# Cilnia humeralis trouble (part 2)



## Psychobunny (Nov 15, 2011)

I have posted this before and continue to have trouble with my 2 L6 cilnia's.

One has gotten so weak, I dont expect her to be alive when I get home this afternoon!!

Either one of them has ever shed, and they will not eat, refuse any sort of hand feeding

as well (they wont even take honey).

Two other members are having the same problems with theirs and we have exchanged

notes via PM.

I have searched the web for this species and all I have found is mention that it takes 2 months

for them to shed. This seems to be the general consensus.

I have had mine now for 2 months, no shedding yet.

I keep them well vented but w/ a damp sphagnum moss substrate and kept at 90 to 95F

with above 100W reptile basking light, and a UTH (under tank heater).
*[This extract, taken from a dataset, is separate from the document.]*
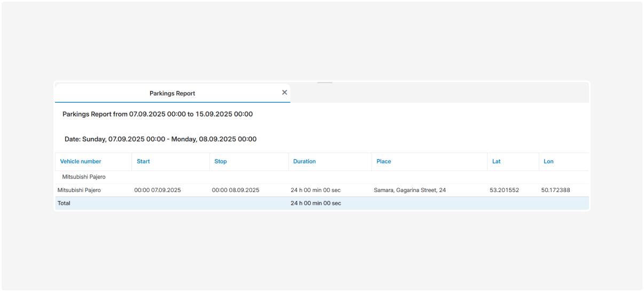
Task: Select the Parkings Report tab
Action: (x=172, y=93)
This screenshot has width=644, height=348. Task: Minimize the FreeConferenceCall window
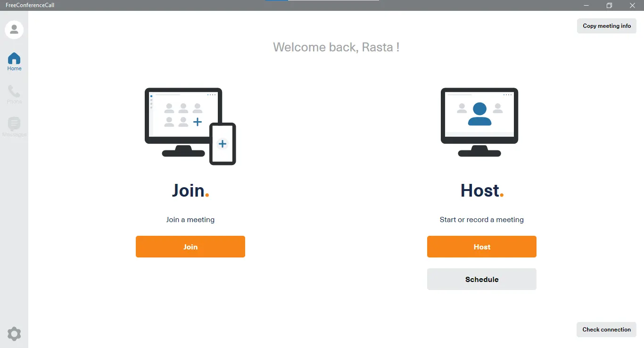pos(586,5)
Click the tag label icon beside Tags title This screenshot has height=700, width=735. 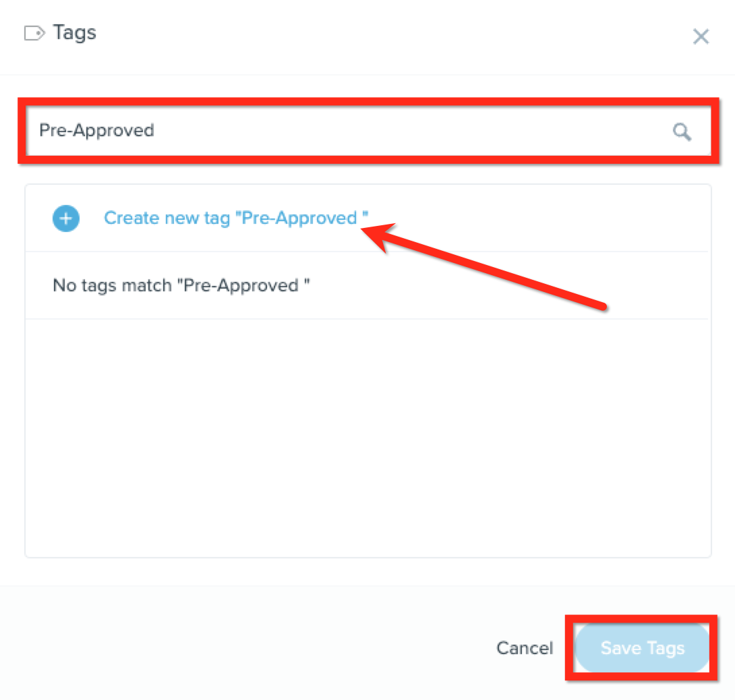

I have 2 humidifiers going night and day to maintain 60% RH.

They are in homes with plenty of space to roam around and hang from branches and lid.

I mist lightly once a day.

Am I missing something??? I really like this species and very depressed that I am having such

rotten luck with them. But I know I am not the only one.
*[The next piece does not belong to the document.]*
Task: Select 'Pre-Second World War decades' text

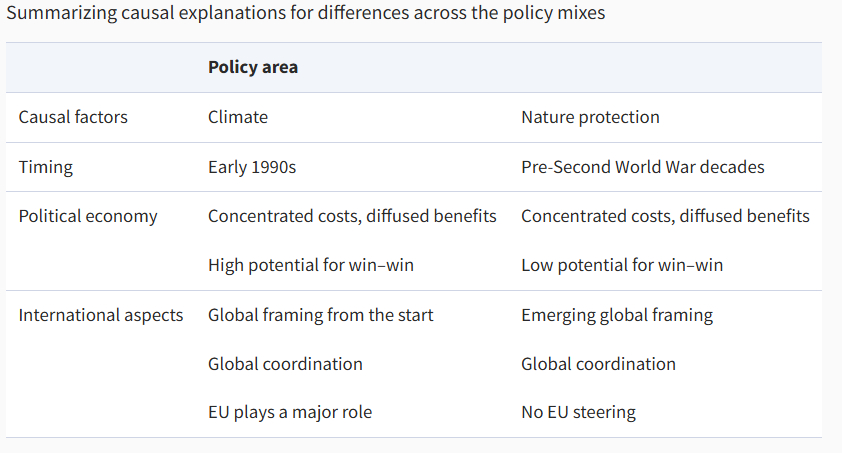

Yet lots of others have no trouble with them at all!!??

Can anyone please help!!??


----------



## LLCoolJew (Nov 15, 2011)

OMG. I was SO sad when I read your PM! What you are describing is the same, exact slow death as mine. It was heartbreaking for me to see such a beautiful mantid die so prematurely. It's really quite sad, as I really invested a great deal of time and (and money!) into her, and it sounds as though you have as well with all of the heat and humidity considerations you have employed. I'm really sorry that this is happening to you, too.
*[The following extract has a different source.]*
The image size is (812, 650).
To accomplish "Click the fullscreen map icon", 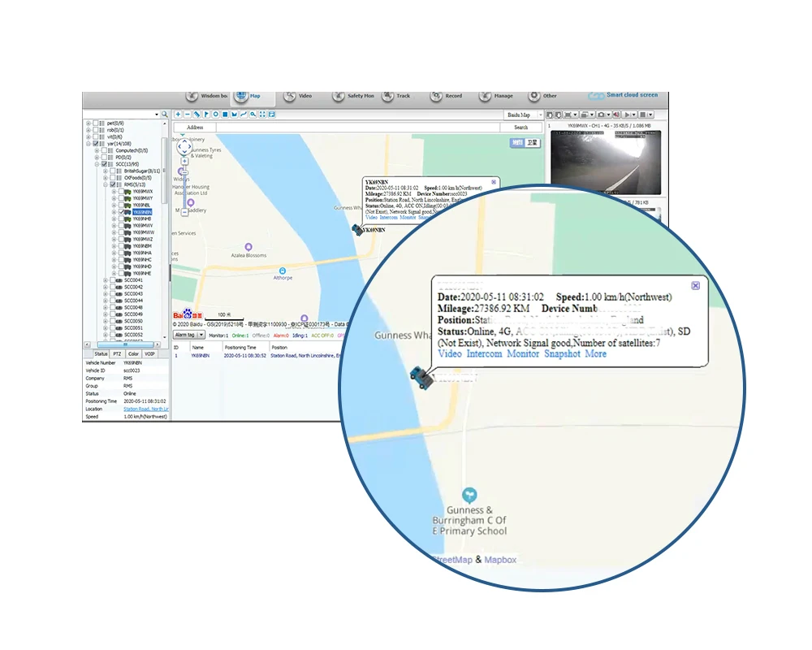I will click(x=262, y=115).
SInce we bought ours at the same time, from the same place, it begs the question: Does the problem lie with the species? Or with the breeder?

Either way, THIS SUCKS!!! I hope someone can help.

(( HUGS ))

---- LL ----


----------



## Psychobunny (Nov 15, 2011)

Thanks for the kind words.

I stayed up with her last night until 10pm and went to bed.

This morning she was hanging by 3 legs, all 3 straight as arrows from her weakness to hold up her own

weight.

She does not seem to be suffering, or I would have put her down last night.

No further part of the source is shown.